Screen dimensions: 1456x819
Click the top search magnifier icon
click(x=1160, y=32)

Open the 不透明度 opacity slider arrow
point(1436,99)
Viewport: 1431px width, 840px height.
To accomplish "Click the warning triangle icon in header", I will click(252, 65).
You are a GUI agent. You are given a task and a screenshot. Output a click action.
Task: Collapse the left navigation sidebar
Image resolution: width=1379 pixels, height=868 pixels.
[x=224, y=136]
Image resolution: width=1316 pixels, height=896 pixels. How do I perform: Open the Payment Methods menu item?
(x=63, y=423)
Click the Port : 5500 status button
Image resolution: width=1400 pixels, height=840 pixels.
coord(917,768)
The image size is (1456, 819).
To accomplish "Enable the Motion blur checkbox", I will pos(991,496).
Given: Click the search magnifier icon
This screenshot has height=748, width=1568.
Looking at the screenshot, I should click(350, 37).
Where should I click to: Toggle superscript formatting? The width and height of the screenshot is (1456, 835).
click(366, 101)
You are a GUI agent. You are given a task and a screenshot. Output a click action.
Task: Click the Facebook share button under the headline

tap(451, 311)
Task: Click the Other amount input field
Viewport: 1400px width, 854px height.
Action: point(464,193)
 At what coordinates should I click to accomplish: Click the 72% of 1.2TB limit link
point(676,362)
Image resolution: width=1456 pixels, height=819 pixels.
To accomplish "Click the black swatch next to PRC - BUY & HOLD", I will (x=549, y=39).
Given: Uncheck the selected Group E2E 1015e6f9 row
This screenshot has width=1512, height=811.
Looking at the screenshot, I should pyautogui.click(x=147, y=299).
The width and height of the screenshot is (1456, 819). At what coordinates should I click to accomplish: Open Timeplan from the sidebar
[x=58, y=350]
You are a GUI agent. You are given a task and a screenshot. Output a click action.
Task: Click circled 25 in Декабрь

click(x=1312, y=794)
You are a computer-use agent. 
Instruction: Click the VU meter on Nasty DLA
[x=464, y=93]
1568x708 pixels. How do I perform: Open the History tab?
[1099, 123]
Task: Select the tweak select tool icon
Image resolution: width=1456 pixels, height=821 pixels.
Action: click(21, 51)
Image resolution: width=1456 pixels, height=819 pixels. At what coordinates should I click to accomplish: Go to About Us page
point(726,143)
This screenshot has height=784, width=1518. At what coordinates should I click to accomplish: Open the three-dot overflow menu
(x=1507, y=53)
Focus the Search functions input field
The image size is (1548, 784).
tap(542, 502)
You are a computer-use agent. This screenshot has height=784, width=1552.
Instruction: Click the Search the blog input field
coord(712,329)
□ □ □ □ □
* _ASSIGNMENT_
Your job is to restate all of the data word for word.

* _COMPLETED TASK_
Screen dimensions: 1456x819
Click the top search magnifier icon
click(x=1160, y=32)

Open the 不透明度 opacity slider arrow
point(1436,99)
Viewport: 1431px width, 840px height.
To accomplish "Click the warning triangle icon in header", I will click(252, 65).
You are a GUI agent. You are given a task and a screenshot. Output a click action.
Task: Collapse the left navigation sidebar
Image resolution: width=1379 pixels, height=868 pixels.
[x=224, y=136]
Image resolution: width=1316 pixels, height=896 pixels. How do I perform: Open the Payment Methods menu item?
(x=63, y=423)
Click the Port : 5500 status button
Image resolution: width=1400 pixels, height=840 pixels.
coord(917,768)
The image size is (1456, 819).
To accomplish "Enable the Motion blur checkbox", I will pos(991,496).
Given: Click the search magnifier icon
This screenshot has height=748, width=1568.
Looking at the screenshot, I should click(350, 37).
Where should I click to: Toggle superscript formatting? The width and height of the screenshot is (1456, 835).
click(366, 101)
You are a GUI agent. You are given a task and a screenshot. Output a click action.
Task: Click the Facebook share button under the headline

tap(451, 311)
Task: Click the Other amount input field
Viewport: 1400px width, 854px height.
Action: point(464,193)
 At what coordinates should I click to accomplish: Click the 72% of 1.2TB limit link
point(676,362)
Image resolution: width=1456 pixels, height=819 pixels.
To accomplish "Click the black swatch next to PRC - BUY & HOLD", I will (x=549, y=39).
Given: Uncheck the selected Group E2E 1015e6f9 row
This screenshot has width=1512, height=811.
Looking at the screenshot, I should pyautogui.click(x=147, y=299).
The width and height of the screenshot is (1456, 819). At what coordinates should I click to accomplish: Open Timeplan from the sidebar
[x=58, y=350]
You are a GUI agent. You are given a task and a screenshot. Output a click action.
Task: Click circled 25 in Декабрь

click(x=1312, y=794)
You are a computer-use agent. 
Instruction: Click the VU meter on Nasty DLA
[x=464, y=93]
1568x708 pixels. How do I perform: Open the History tab?
[1099, 123]
Task: Select the tweak select tool icon
Image resolution: width=1456 pixels, height=821 pixels.
Action: click(21, 51)
Image resolution: width=1456 pixels, height=819 pixels. At what coordinates should I click to accomplish: Go to About Us page
point(726,143)
This screenshot has height=784, width=1518. At what coordinates should I click to accomplish: Open the three-dot overflow menu
(x=1507, y=53)
Focus the Search functions input field
The image size is (1548, 784).
tap(542, 502)
You are a computer-use agent. This screenshot has height=784, width=1552.
Instruction: Click the Search the blog input field
coord(712,329)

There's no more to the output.